Our client’s employer offered group life insurance coverage to her and her family. She applied for coverage for her domestic partner. Her application was approved and premiums for dependent group coverage were deducted from her paycheck. When her domestic partner died, however, the insurance company denied her claim stating that she failed to provide a notarized affidavit or a signed statement reflecting that the couple have met the definition of a domestic partnership as outlined in the policy. While both the insurance company and the employer had an ample opportunity to request an affidavit during the 2.5 years that the coverage was paid for, they failed to do so.

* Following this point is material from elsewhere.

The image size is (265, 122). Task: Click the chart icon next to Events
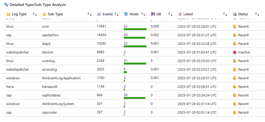pyautogui.click(x=99, y=14)
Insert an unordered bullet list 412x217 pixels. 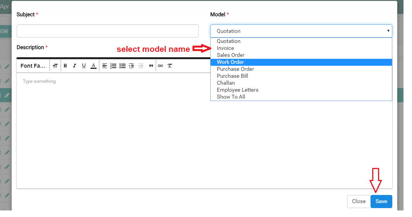[x=123, y=66]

Instead, they accepted our client’s premiums for dependent coverage and made misrepresentations to her that coverage on her partner was in effect. It was not until the insured’s death that the issue of an affidavit was even raised.
Our law firm was successful in recovering the denied dependent claim from the employer.

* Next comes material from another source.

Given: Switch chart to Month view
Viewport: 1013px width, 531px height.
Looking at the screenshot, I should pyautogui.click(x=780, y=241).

Our client, the surviving spouse of the insured, called us after her accidental death claim was denied following her husband’s tragic death. On the day of his death, her husband spent time with the family by a lake playing ball. He drowned in the lake when he swam too far trying to recover the ball that was thrown into the lake. The toxicology report revealed presence of Hydrocodone in the insured’s system. Hydrocodone was prescribed to him to treat back pain.
The insurance company denied the accidental death claim claiming that Hydrocodone was a contributing factor to the insured’s death. The insurance company wrote: “This Policy does not cover any loss to which sickness … is a contributing factor; or to which the Insured Person’s voluntary consumption of an illegal or controlled substance or drug is a contributing factor. .. Because Hydrocodone contributed to the loss and was prescribed by [a doctor] for the medical treatment of a sickness …, the above exclusion applies and the loss is not payable.” The insurance company did not explain how the medicine or the back pain contributed to the insured’s drowning.

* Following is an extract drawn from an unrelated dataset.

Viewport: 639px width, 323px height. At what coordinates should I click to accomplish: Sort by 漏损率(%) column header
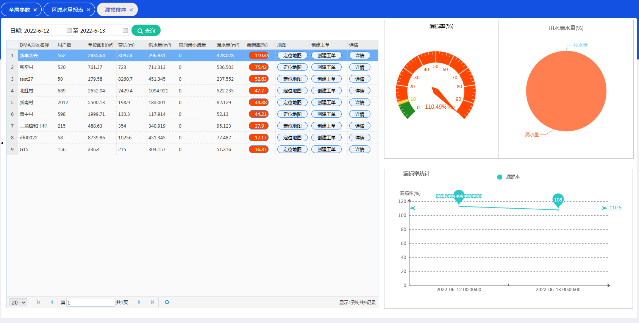click(x=257, y=45)

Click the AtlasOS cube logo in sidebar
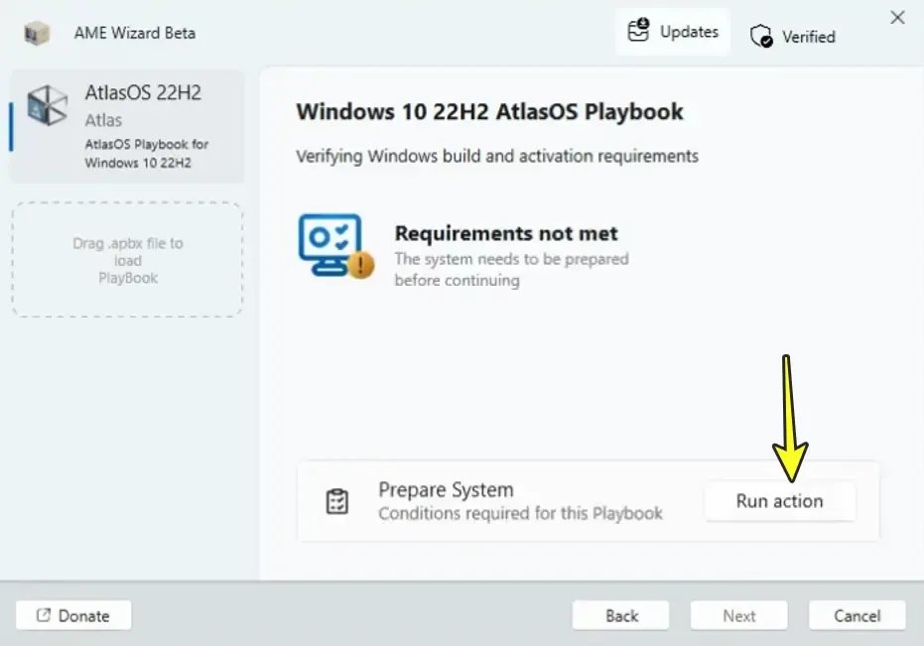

Our law firm investigated the circumstances surrounding the death and enlisted services of a toxicology expert to rebut the denial of this claim. The insurance company reversed its denial of benefits and paid our client the full amount of her accidental death claim.
The insured in this case died as a result of polysubstance drug toxicity of Methadone-Xanax-Lamotrigine-Quentiapine-Cyclobezaprine-Promethazine. She was covered under an accidental death policy. Her husband filed a claim for ADD benefits following her death. The insurance company denied his claim stating: “Based on the information we have received, it would appear exclusion [x] applies and there is no coverage under the Accidental Death Benefit Rider: Exclusion – This provision does not cover death which… results directly or indirectly from any of the following causes … taking of any poison, drug, or sedative, or asphyxiation from inhalation of gas, whether voluntary or involuntary.”
Our client came to us for legal assistance. He felt his add claim was wrongfully denied, because his wife legally possessed the drugs that caused her death, i.e., she had been prescribed the drugs that caused her death by a physician as she had sought medical attention for pain relief. Our law firm successfully recovered this denied ADD claim on appeal.
Our client called us after her accidental death claim was denied by a large insurance company. The client’s mother fell in the kitchen, landed on her right hip and had a right hip fracture as a result of the fall, which required surgical treatment. She died two days later in the hospital. In its denial letter the insurer devoted only two sentences to its decision to deny benefits on medical grounds: “[The insured] was a high fall risk and the fall was due to gait impairment. … There is no evidence of an accident that caused or contributed to death independent of all other causes.”
Our law firm successfully recovered this accidental death claim without resorting to litigation. The client received her ADD claim check within 4 months of the denial letter.